"""
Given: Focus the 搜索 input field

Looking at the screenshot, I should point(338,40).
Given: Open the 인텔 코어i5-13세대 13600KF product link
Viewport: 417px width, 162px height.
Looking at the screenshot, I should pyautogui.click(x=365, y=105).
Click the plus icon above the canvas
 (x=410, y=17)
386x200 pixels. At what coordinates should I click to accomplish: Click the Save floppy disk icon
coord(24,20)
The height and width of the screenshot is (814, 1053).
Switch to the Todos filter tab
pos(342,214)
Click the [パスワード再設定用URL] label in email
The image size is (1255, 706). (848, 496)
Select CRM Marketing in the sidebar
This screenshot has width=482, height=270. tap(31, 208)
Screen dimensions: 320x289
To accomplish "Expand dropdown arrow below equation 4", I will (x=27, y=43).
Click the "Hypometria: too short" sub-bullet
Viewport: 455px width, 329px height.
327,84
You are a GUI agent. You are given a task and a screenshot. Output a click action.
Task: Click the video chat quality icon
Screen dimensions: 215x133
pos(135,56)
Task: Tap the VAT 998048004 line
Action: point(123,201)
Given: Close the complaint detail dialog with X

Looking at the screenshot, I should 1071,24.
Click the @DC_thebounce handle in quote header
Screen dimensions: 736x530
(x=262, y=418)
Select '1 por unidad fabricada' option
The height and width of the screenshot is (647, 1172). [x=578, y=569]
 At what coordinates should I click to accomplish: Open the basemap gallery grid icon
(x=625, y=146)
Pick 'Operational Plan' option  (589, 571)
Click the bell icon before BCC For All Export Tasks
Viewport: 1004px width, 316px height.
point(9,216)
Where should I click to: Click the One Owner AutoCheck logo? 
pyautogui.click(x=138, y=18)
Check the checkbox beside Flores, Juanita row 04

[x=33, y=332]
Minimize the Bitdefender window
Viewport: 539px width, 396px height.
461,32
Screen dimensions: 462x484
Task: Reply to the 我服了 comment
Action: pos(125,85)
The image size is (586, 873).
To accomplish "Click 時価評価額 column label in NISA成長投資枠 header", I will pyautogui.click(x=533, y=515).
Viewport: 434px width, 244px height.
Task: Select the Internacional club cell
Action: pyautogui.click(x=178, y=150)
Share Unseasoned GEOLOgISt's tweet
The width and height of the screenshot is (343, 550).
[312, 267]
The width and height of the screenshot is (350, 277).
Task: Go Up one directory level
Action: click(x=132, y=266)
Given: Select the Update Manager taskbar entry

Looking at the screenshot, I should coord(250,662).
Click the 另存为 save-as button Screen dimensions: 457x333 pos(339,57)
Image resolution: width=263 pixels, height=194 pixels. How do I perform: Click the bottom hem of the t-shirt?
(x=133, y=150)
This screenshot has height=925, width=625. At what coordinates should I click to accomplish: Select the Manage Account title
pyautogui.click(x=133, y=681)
"""
=== Task ===
Retype the entries above. Match them exactly.

=== Your solution ===
Given: Focus the 搜索 input field

Looking at the screenshot, I should point(338,40).
Given: Open the 인텔 코어i5-13세대 13600KF product link
Viewport: 417px width, 162px height.
Looking at the screenshot, I should pyautogui.click(x=365, y=105).
Click the plus icon above the canvas
 (x=410, y=17)
386x200 pixels. At what coordinates should I click to accomplish: Click the Save floppy disk icon
coord(24,20)
The height and width of the screenshot is (814, 1053).
Switch to the Todos filter tab
pos(342,214)
Click the [パスワード再設定用URL] label in email
The image size is (1255, 706). (848, 496)
Select CRM Marketing in the sidebar
This screenshot has width=482, height=270. tap(31, 208)
Screen dimensions: 320x289
To accomplish "Expand dropdown arrow below equation 4", I will (x=27, y=43).
Click the "Hypometria: too short" sub-bullet
Viewport: 455px width, 329px height.
327,84
You are a GUI agent. You are given a task and a screenshot. Output a click action.
Task: Click the video chat quality icon
Screen dimensions: 215x133
pos(135,56)
Task: Tap the VAT 998048004 line
Action: point(123,201)
Given: Close the complaint detail dialog with X

Looking at the screenshot, I should 1071,24.
Click the @DC_thebounce handle in quote header
Screen dimensions: 736x530
(x=262, y=418)
Select '1 por unidad fabricada' option
The height and width of the screenshot is (647, 1172). [x=578, y=569]
 At what coordinates should I click to accomplish: Open the basemap gallery grid icon
(x=625, y=146)
Pick 'Operational Plan' option  (589, 571)
Click the bell icon before BCC For All Export Tasks
Viewport: 1004px width, 316px height.
point(9,216)
Where should I click to: Click the One Owner AutoCheck logo? 
pyautogui.click(x=138, y=18)
Check the checkbox beside Flores, Juanita row 04

[x=33, y=332]
Minimize the Bitdefender window
Viewport: 539px width, 396px height.
461,32
Screen dimensions: 462x484
Task: Reply to the 我服了 comment
Action: pos(125,85)
The image size is (586, 873).
To accomplish "Click 時価評価額 column label in NISA成長投資枠 header", I will pyautogui.click(x=533, y=515).
Viewport: 434px width, 244px height.
Task: Select the Internacional club cell
Action: pyautogui.click(x=178, y=150)
Share Unseasoned GEOLOgISt's tweet
The width and height of the screenshot is (343, 550).
[312, 267]
The width and height of the screenshot is (350, 277).
Task: Go Up one directory level
Action: click(x=132, y=266)
Given: Select the Update Manager taskbar entry

Looking at the screenshot, I should coord(250,662).
Click the 另存为 save-as button Screen dimensions: 457x333 pos(339,57)
Image resolution: width=263 pixels, height=194 pixels. How do I perform: Click the bottom hem of the t-shirt?
(x=133, y=150)
This screenshot has height=925, width=625. At what coordinates should I click to accomplish: Select the Manage Account title
pyautogui.click(x=133, y=681)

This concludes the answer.